Le pays est-il atteint par la malédiction ? Ses dirigeants sont-ils devenus si irresponsables qu’ils sont prêts à pactiser avec le diable et à accepter toutes les compromissions dans le seul but de pérenniser le système et leurs seuls intérêts ? Il y a de quoi avoir peur quand on voit ce qui se passe avec les consultations sur la révision de la Constitution. Il n’y a qu’en Algérie où l'on attribue généreusement et toute honte bue le qualificatif de «personnalités» à des individus dont la place est derrière les barreaux pour l’éternité.

Il y a de quoi être effrayé quand on voit des gens comme Kamel Guemazi et Madani Mezrag «invités» à El Mouradia par un directeur de cabinet pourtant connu pour être un grand patriote dont l’Algérie peut être fière.

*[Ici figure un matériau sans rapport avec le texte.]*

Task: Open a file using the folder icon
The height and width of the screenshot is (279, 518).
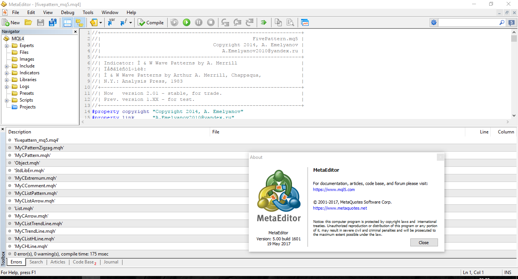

Le premier, alors qu’il était président du Conseil populaire de la ville d’Alger (CPVA), a annoncé en décembre 1991, au lendemain du premier tour des élections législatives remportées par le FIS, que son parti a préparé «une liste de communistes, de démocrates, de francophones» qui seront pendus au lendemain du second tour.
Le second a fanfaronné, publiquement et sans aucun remord, avoir achevé un jeune appelé, blessé qui le suppliait du regard, avec la kalachnikov qu’il venait de lui enlever des mains. Le criminel était à l’époque des faits chef de l’AIS.

Personne n’est contre la paix. Les dirigeants d’un pays sont tenus de ne ménager aucun effort pour mettre fin à l’effusion de sang. Mais il faut d’abord que les bourreaux demandent pardon à leurs victimes avec la manière, par exemple, qui a été mise en œuvre en Afrique du Sud par le grand Nelson Mandela. Publiquement, les tortionnaires et les assassins se sont prosternés devant leurs victimes, ce qui a contribué à ramener la paix dans les cœurs et dans les esprits.

En Algérie par contre, on a déroulé le tapis rouge devant les terroristes islamistes sans aucune concession de leur part et sans qu’ils aient affiché un quelconque remord. De cette manière, on a outragé et assassiné une seconde fois Katia Bengana, Djilali Belkhenchir, Mahfoud Boucebci, Abdelhak Benhamouda, tous les intellectuels, les magistrats, les militaires, les gendarmes, les policiers, les paysans et autres victimes de la barbarie fissiste. Une politique honteuse qui vise à les placer dans la case pertes et profits. Et que même les organisations internationales, qui voyaient avec condescendance le FIS dissous, ont dénoncée.